Morgan Stanley Has Been Bogged Down With Legacy Issues, But Future May Be Brighter Now

Morgan Stanley CEO James Gorman’s plan to boost returns has created disagreement among analysts as they debate whether his strategy will satisfy investors. The market says it can.

The stock has surged 11% in the two trading days since the New York-based bank reported fourth-quarter results and Gorman laid out his plan for higher returns. David Hilder, a Drexel Hamilton analyst, cited the strategy in raising his share-price estimate, while others including Atlantic Equities LLP’s Richard Staite expressed doubt the firm could attain Gorman’s goals over the next few years.

Bloomberg reports that Gorman called the fourth quarter a 'pivot point' as he moves from managing the aftermath of the financial crisis to focusing on improving profits.

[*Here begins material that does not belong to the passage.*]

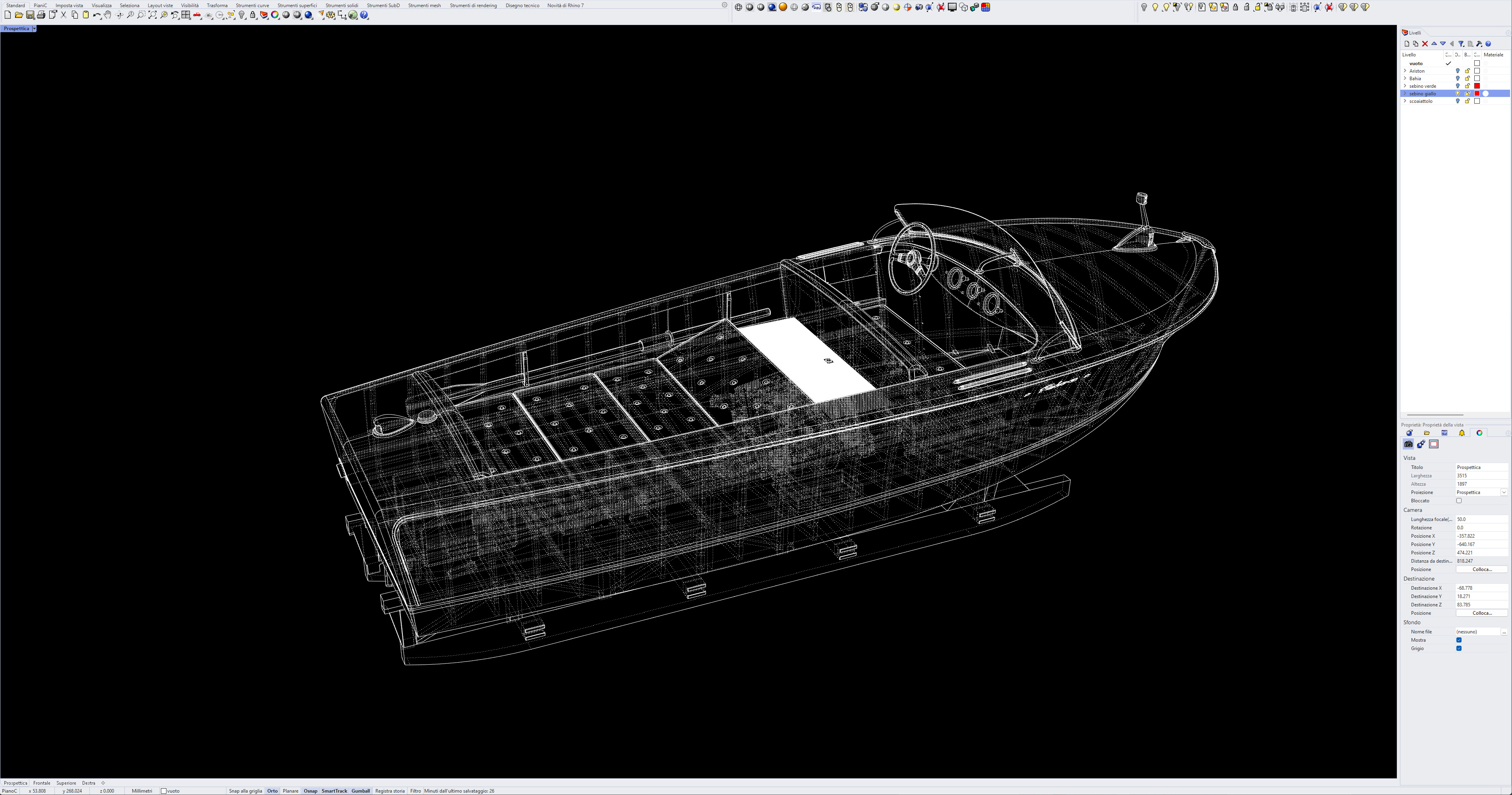Viewport: 1512px width, 795px height.
Task: Click the Save floppy disk icon
Action: coord(30,15)
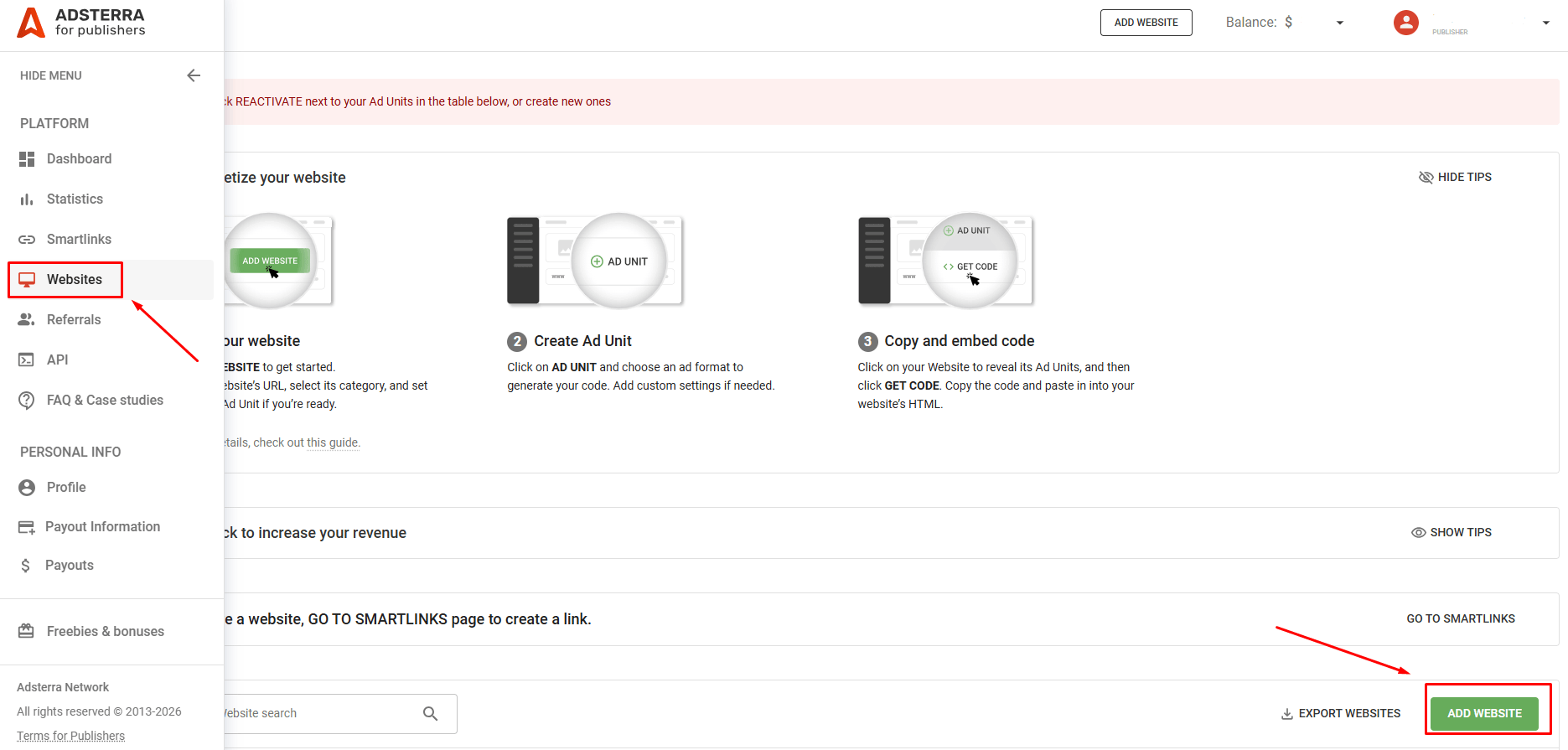Open the 'this guide' link

[x=333, y=442]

Faced with questions about the firm’s ability to earn its cost of equity, an estimate of returns demanded by investors, Gorman laid out a plan to double return on equity to 10% even without an improvement in the markets.

'Just the fact that we’re having a call where they’re talking about long-term strategy and profitability is refreshing', said Shannon Stemm, an analyst at Edward Jones & Co. in St. Louis. 'This is something that you hope you’re able to think and talk about every single quarter, but that has not been the case with Morgan Stanley (MS) because they’ve been very bogged down in some of these legacy issues'.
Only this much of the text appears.